LISTED ENTRIES:
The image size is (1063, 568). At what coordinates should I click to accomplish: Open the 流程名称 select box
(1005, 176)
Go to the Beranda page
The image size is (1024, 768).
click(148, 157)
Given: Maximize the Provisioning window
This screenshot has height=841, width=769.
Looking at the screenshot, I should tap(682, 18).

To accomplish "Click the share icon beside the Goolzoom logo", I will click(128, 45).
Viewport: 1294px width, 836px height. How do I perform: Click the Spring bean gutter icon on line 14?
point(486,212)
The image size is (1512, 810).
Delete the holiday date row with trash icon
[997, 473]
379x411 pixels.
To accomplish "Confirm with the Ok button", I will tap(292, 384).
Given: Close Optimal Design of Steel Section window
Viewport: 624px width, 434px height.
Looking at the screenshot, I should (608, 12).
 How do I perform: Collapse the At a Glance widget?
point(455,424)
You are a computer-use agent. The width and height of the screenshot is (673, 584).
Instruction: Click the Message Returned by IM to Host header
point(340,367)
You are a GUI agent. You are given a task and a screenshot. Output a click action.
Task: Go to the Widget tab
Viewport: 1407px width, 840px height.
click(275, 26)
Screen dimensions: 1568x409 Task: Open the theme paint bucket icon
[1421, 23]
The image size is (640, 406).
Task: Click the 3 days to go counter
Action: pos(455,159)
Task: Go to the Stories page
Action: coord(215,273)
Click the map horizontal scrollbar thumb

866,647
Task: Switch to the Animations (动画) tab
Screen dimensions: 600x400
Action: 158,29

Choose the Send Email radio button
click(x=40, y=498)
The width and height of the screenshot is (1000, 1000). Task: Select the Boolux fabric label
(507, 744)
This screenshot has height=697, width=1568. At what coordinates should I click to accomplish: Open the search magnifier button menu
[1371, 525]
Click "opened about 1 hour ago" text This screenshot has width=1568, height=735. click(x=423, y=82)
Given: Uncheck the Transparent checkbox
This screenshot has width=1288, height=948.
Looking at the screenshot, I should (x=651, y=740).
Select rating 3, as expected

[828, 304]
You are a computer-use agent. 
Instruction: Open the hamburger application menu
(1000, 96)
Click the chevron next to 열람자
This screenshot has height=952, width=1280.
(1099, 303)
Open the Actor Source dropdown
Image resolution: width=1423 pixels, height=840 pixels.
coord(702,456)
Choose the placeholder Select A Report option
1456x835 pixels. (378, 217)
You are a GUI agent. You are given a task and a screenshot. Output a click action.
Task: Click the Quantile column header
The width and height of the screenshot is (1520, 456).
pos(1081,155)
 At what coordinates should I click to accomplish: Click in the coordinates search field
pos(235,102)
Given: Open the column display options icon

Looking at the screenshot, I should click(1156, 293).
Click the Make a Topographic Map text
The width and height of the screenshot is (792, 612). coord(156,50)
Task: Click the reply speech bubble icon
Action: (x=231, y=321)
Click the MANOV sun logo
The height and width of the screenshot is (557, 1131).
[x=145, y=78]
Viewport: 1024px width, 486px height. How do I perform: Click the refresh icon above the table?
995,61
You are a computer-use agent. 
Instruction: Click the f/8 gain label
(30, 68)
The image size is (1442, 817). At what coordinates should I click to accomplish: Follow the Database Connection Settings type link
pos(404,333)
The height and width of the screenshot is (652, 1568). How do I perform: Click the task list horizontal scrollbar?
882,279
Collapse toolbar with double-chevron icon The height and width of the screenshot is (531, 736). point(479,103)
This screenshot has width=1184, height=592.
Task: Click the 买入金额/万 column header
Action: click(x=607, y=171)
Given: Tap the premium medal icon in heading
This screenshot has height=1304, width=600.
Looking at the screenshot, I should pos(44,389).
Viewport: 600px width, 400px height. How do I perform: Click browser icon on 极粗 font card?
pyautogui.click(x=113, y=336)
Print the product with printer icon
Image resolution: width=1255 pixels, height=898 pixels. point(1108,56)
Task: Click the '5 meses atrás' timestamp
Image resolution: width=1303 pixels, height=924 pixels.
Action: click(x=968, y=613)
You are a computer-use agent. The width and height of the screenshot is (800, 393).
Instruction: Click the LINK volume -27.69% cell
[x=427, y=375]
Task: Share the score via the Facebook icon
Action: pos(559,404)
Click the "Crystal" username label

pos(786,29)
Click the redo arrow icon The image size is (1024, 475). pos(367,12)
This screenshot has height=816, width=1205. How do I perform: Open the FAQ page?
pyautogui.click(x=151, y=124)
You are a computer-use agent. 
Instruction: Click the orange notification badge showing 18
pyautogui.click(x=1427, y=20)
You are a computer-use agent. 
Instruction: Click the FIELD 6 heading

WHAT IS EXPECTED:
Could you print, word for word, the line containing "Image resolution: width=1303" and every line after it through the end of the records, and nothing else?

ANSWER FOR THIS EXERCISE:
Image resolution: width=1303 pixels, height=924 pixels.
Action: click(x=968, y=613)
You are a computer-use agent. The width and height of the screenshot is (800, 393).
Instruction: Click the LINK volume -27.69% cell
[x=427, y=375]
Task: Share the score via the Facebook icon
Action: pos(559,404)
Click the "Crystal" username label

pos(786,29)
Click the redo arrow icon The image size is (1024, 475). pos(367,12)
This screenshot has height=816, width=1205. How do I perform: Open the FAQ page?
pyautogui.click(x=151, y=124)
You are a computer-use agent. 
Instruction: Click the orange notification badge showing 18
pyautogui.click(x=1427, y=20)
You are a computer-use agent. 
Instruction: Click the FIELD 6 heading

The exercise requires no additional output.